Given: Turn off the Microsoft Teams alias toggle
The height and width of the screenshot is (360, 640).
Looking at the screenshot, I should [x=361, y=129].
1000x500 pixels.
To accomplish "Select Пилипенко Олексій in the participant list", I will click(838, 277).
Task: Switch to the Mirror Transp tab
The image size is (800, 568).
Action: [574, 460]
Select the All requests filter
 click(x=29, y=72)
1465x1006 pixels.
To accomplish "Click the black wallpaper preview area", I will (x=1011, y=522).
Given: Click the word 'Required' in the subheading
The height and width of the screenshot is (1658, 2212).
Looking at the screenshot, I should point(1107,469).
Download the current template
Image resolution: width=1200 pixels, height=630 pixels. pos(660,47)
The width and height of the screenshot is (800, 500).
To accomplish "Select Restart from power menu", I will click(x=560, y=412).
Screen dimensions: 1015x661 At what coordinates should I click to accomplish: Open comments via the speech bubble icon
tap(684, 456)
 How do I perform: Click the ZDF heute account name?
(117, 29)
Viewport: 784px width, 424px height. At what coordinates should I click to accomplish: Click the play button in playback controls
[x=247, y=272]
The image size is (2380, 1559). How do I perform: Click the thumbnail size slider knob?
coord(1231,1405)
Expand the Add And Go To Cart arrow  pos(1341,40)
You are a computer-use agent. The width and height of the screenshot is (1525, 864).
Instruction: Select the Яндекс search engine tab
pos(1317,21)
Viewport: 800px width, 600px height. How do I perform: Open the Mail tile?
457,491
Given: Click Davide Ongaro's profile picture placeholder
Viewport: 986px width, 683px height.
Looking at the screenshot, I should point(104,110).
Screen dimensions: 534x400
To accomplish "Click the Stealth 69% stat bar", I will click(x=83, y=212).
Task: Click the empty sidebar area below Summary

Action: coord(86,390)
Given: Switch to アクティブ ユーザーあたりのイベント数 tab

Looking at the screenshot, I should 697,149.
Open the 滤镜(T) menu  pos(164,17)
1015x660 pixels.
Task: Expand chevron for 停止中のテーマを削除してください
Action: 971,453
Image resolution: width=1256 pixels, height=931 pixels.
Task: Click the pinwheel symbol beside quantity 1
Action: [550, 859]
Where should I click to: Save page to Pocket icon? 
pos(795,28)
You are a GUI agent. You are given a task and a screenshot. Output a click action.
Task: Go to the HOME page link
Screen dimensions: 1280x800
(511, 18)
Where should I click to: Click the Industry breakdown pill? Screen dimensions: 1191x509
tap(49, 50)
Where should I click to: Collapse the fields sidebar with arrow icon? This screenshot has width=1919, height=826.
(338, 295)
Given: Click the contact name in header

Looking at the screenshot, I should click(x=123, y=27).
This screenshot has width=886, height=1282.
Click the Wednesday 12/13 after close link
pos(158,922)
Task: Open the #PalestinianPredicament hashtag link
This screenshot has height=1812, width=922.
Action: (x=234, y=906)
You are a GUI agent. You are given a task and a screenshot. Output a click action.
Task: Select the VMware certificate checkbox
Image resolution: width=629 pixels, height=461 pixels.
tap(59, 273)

> _ASSIGNMENT_: Show the lines of the data that hold the word "will".

> _WRITTEN SOLUTION_:
To accomplish "Select Пилипенко Олексій in the participant list", I will click(838, 277).
To accomplish "Click the black wallpaper preview area", I will (x=1011, y=522).
To accomplish "Select Restart from power menu", I will click(x=560, y=412).
To accomplish "Click the Stealth 69% stat bar", I will click(x=83, y=212).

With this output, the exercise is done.